The additional $30 billion for the war comes on top of the $65 billion already appropriated for the year. These appropriations are always fattened with supplementary appropriations. The true cost is well in excess of $100 billion.
Whose going to pay for it? Democratic Rep. David Obey, chairman of the House Appropriations Committee proposes to raise income taxes on everyone earning more than $30,000.
This is called “trickle-up” economics. You tax the little guy and give the money to the armaments companies.

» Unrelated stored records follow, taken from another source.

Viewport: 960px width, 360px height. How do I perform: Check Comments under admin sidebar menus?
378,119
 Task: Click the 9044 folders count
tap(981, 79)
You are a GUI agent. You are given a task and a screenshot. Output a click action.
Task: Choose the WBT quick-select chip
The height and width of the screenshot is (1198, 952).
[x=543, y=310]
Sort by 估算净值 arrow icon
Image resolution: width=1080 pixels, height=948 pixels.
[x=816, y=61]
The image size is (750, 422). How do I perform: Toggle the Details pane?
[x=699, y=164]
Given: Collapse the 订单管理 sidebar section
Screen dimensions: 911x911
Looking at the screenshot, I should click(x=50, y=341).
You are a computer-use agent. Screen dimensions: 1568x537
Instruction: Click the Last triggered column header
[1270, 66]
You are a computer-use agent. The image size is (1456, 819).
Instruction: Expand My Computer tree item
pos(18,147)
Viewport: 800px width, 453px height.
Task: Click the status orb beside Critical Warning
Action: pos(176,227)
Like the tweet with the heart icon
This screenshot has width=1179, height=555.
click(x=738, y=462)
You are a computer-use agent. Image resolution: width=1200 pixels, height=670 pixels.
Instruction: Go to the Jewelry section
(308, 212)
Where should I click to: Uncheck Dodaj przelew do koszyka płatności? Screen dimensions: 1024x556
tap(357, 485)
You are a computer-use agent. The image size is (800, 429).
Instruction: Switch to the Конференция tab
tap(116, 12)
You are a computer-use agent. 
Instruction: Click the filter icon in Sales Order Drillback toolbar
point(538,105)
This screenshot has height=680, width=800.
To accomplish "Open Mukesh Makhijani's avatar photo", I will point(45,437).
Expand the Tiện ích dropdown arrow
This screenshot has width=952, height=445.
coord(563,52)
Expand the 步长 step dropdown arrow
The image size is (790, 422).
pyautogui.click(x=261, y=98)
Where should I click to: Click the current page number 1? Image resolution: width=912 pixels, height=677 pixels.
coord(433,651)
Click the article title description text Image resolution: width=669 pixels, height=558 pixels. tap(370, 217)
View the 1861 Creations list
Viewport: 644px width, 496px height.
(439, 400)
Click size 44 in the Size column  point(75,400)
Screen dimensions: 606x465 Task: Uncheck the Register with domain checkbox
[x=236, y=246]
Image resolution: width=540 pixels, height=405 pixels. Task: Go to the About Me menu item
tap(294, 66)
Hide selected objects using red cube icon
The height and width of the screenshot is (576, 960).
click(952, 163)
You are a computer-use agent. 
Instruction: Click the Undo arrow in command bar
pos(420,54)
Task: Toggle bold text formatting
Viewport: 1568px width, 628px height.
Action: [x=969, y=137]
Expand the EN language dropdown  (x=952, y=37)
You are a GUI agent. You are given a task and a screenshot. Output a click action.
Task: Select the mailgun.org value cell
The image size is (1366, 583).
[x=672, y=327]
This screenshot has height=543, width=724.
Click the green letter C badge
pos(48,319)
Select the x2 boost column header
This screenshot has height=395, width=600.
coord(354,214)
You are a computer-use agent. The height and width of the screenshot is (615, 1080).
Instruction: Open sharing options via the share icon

There was a time when Democratic presidents represented the little man, and Republicans represented business. Today, both parties represent the moneyed interests. On Dec. 3, at the jobs summit with business leaders, Obama said, “We don’t have enough public dollars to fill the hole of private dollars that was created as a consequence of the crisis.”
In other words, all the public’s money has been spent on the banks and the wars.
Despite Democratic majorities in the House and Senate and the ease with which Obama won the presidential election over McCain-Palin, the Democratic Party has totally collapsed.
The Democrats have abandoned every constituency. Democrats have discarded the American people. Democrats, in pursuit of campaign contributions, represent the moneyed interests on Wall Street, the munitions companies, the insurance companies, the agribusinesses that have destroyed independent farmers, despoilers of the environment, unaccountable police and the builders of detention centers. The exception is Rep. Dennis Kucinich.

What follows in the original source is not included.